Land der guten Hoffnung
„Sie glauben, ich hätte was damit zu tun.“
Er nahm die Brille ab und rieb sich die Augen. „Ich glaube gar nichts. Ich bin mehr der Typ, der gerne genau weiß, was Sache ist. Aber seltsam ist es schon.“ Er setzte die Brille wieder auf und musterte mich. „Finden Sie nicht auch?“
„Das kann man wohl sagen.“
„Er hat Ihnen erzählt, wo Sie mich finden. Wie kam es dazu?“
Ich berichtete vom Treffen im Produktionsbüro. Er hörte aufmerksam zu und dachte eine ganze Weile darüber nach. Ich nutzte sein Schweigen, um meinen Kuchen aufzuessen.
Schließlich sagte er: „Sie suchen also nach unserem gemeinsamen Freund Tim?“
„So ist es.“
„Das haben schon andere getan - und sie haben es inzwischen aufgegeben.“
„Das ist mir nicht neu.“
„Sie sind Solist?“ Er taxierte mich - ganz der Bandleader, der eine freie Stelle zu vergeben hat.
„Kann man so sagen.“
„Und wenn ich Ihnen nicht helfe, werden Sie vermutlich trotzdem weitermachen.“
„Ich nehme gerne eine Abkürzung, wenn sich eine anbietet. Aber wenn nicht, geht es meist auch ohne.“
Wishbone trank seinen letzten Schluck Kaffee und rollte die Zeitung zusammen. „Ich weiß nicht, worum es geht, aber ich hänge wohl - ohne es zu wollen - schon mit drin.“ Er lächelte müde und erhob sich. „Und bevor auch ich einen Verkehrsunfall erleide, versuche ich lieber mal eine Genehmigung zu bekommen, bevor ich die Ampel für Sie auf Grün stelle.“
„Danke.“ Ich stand auf und reichte ihm zum Abschied die Hand.
„Geben Sie mir etwas Zeit.“ Er tippte zum Gruß mit der Zeitungsrolle an die Schläfe. „Ich weiß ja, wo ich Sie erreiche.“
Ich setzte mich wieder, trank meinen Kaffee und sah Stan Wishbone nach. Old Jabus Schicksal schien ihm eine Warnung zu sein. Er hatte offenbar nicht vor, als Plappermaul und Verräter dazustehen, also wurde er aktiv - was immer auch dabei für mich herauskommen mochte. Wishbone war Drummer. Rhythmus war sein Ding. Er brachte Bewegung ins Spiel, und ich war wachsam. Deshalb verzichtete ich auch darauf, ihn zu beschatten. Ihm unauffällig zu folgen, war auf diesem Terrain sowieso nicht leicht. In dieser Landschaft war alles gut überschaubar.

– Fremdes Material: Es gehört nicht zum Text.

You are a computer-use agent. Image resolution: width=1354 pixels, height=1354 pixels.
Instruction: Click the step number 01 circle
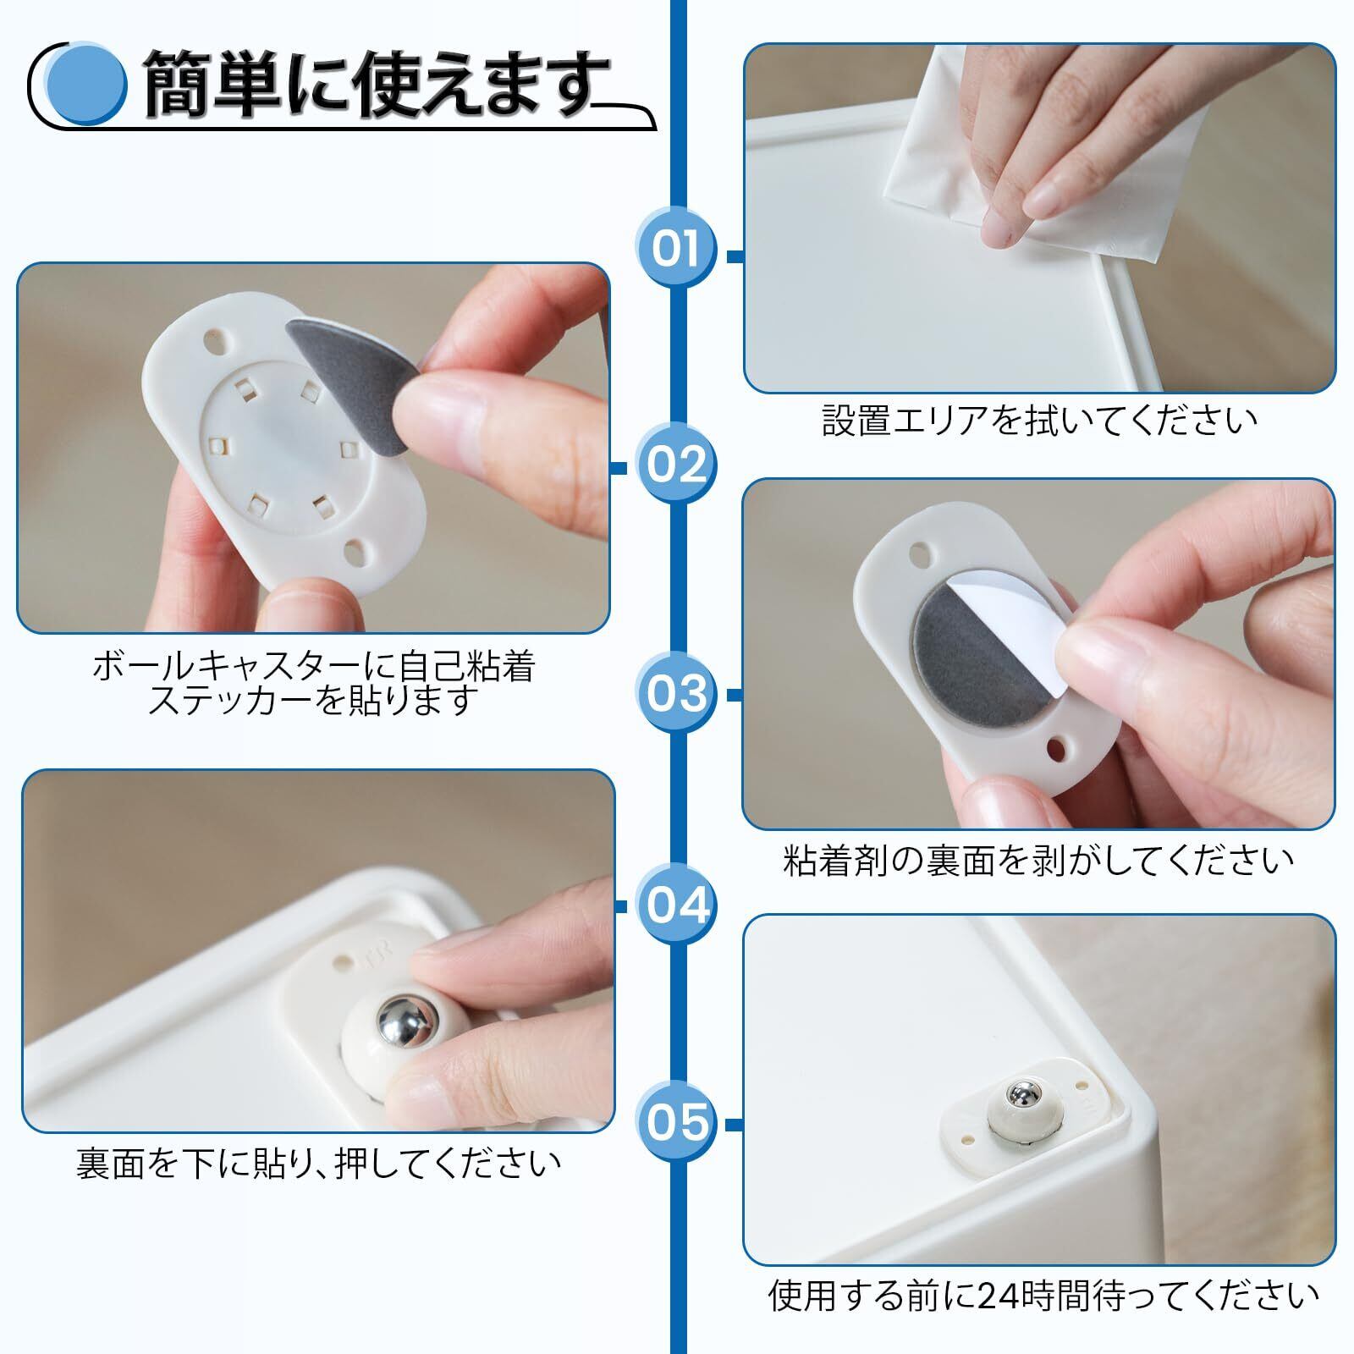pyautogui.click(x=676, y=249)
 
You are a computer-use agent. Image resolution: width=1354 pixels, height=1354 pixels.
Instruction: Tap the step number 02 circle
pyautogui.click(x=676, y=465)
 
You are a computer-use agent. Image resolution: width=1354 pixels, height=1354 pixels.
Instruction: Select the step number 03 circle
pyautogui.click(x=676, y=693)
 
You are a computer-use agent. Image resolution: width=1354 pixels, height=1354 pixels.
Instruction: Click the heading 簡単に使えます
pyautogui.click(x=377, y=85)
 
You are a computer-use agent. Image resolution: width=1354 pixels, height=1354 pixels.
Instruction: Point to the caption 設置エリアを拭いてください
pyautogui.click(x=1040, y=421)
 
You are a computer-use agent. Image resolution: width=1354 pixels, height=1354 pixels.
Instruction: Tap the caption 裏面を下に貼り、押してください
pyautogui.click(x=319, y=1164)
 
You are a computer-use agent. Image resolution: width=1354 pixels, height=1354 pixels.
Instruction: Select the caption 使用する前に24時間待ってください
pyautogui.click(x=1043, y=1295)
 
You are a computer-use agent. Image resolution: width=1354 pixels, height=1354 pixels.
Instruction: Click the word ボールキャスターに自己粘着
pyautogui.click(x=314, y=667)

Und so entging mir auch meine blonde Mitreisende nicht, die mit einem Reiseführer in der Hand über den Rasen schlenderte.
Kapitel 11
Ich zahlte und machte der Drallen ein Kompliment zu ihrem Karottenkuchen, das sie lachend entgegennahm.
Diesmal wollte ich der Blonden keine Chance geben, sich unbeteiligt aus der Affäre zu ziehen. Ich ging direkt auf sie zu. Sie trug Bootsschuhe, Jeans und eine weiße Bluse. Über den Schultern hing ein blauer Pullover, und auf der Nase saß eine Sonnenbrille, die noch größer war, als diejenige, die ich schon kannte. Auf den letzten Metern hatte ich den Eindruck, ein scheues Wild vor mir zu haben, das sich gestellt sieht, fliehen will - und doch wie gebannt verharrt und den Angreifer dabei standhaft ignoriert. Mit demonstrativem Interesse musterte sie das Museum und blätterte dabei so hektisch in ihrem Führer, als sei sie auf einen prähistorischen Fund gestoßen.
Ich blieb dicht neben ihr stehen. Sie benutzte ein angenehmes Parfüm. „Haben Sie es sich schon von innen angesehen?“
Als sie mich endlich ansah, waren die dunklen Brillengläser die einzige Deckung, die sie noch hatte. Sie schaute wieder weg und suchte nach einer angemessenen Antwort.
Ich wartete geduldig.
„Ja - das heißt“, sie räusperte sich, „noch nicht.“
Ich tat, als sei dies die klarste Auskunft, die ich je gehört hatte. Schließlich entschloss sie sich zur kontrollierten Offensive.
„Habe ich Sie nicht schon im Hotel gesehen?“
„Sowohl in Camps Bay, als auch hier.“
„Ach, im Bay Hotel waren Sie auch?“ Ihr Englisch war akzentfrei und ließ keinen Rückschluss auf ihre Nationalität zu.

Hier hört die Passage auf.